Soweit die Klägerin rügt, das LSG habe gegen den Grundsatz der freien richterlichen Beweiswürdigung (§ 128 Abs 1 Satz 1 SGG) verstoßen, weil es die Ergebnisse der gerichtlich durchgeführten Beweisaufnahme nicht hinterfragt bzw unzutreffend bewertet habe, kann hierauf eine Nichtzulassungsbeschwerde nicht gestützt werden (§ 160 Abs 2 Nr 3, 2. Halbsatz SGG). Die weitergehende Rüge, das Berufungsgericht hätte ein erneutes psychiatrisches Gutachten einholen müssen, ist ebenfalls unzulässig, weil die Rüge eines Verstoßes gegen den Amtsermittlungsgrundsatz (§ 103 SGG) gemäß § 160 Abs 2 Nr 3, 3. Halbsatz SGG nur darauf gestützt werden kann, dass das LSG einem Beweisantrag ohne hinreichende Begründung nicht gefolgt ist. Die Klägerin behauptet jedoch gar nicht, einen solchen Beweisantrag gestellt zu haben; wie sich zudem aus den LSG-Akten ergibt, hat ihr Betreuer mit Schriftsatz vom 10. Dezember 2006 eine weitere Beweisaufnahme ausdrücklich für nicht erforderlich erachtet.
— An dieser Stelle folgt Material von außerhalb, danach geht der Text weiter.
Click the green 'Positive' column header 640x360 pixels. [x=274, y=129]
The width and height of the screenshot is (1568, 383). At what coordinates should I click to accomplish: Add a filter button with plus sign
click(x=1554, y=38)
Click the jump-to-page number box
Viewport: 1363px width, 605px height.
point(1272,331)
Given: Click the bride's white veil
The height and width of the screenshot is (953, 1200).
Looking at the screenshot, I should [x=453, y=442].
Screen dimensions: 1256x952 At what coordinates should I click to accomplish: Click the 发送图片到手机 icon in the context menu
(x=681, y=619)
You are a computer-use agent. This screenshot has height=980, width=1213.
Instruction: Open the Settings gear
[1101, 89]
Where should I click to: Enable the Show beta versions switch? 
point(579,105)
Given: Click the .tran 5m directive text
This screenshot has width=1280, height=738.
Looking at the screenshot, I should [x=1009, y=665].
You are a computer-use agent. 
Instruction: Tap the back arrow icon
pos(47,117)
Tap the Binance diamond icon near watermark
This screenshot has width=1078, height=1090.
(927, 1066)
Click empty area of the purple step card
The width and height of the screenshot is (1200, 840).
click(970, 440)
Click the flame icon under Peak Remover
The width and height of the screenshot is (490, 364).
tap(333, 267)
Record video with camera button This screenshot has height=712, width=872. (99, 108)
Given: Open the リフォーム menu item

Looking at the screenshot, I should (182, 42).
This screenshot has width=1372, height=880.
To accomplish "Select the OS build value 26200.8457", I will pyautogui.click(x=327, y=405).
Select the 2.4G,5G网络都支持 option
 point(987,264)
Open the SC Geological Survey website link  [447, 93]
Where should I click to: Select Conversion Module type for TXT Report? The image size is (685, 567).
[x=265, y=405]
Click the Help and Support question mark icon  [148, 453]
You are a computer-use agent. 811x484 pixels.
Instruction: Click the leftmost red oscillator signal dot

Der Vorwurf schließlich, das LSG habe den Grundsatz des rechtlichen Gehörs (§ 62 SGG) verletzt, ist ebenfalls nicht substantiiert: Die Klägerin behauptet zwar, die von ihrer Nichte gefertigte Pflegedokumentation (Bl 56 ff Verwaltungsakte der Beklagten) sei ebenso wie das Attest ihrer früheren Hausärztin aus G (Bl 234 LSG-Akte) vom Berufungsgericht nicht zur Kenntnis genommen worden ist, sie führt jedoch nichts dazu aus, inwiefern die angefochtene Entscheidung darauf beruhen könnte (BSG SozR 1500 § 160a Nr 36; vgl auch Krasney/Udsching, aaO, IX. Kap RdNr 204) . Da sich die von der Klägerin bezeichneten Unterlagen in den Verwaltungs- bzw Gerichtsakten befinden, hätte sie deren Entscheidungserheblichkeit sowie die Umstände näher darlegen müssen, aus denen sich ergeben soll, dass das LSG das darin manifestierte tatsächliche Vorbringen überhaupt nicht zur Kenntnis genommen oder bei der Entscheidungsfindung ersichtlich nicht erwogen hat (BVerfG SozR 1500 § 62 Nr 2; Krasney/Udsching, aaO, IX. Kap RdNr 204) . Dies ist nicht geschehen.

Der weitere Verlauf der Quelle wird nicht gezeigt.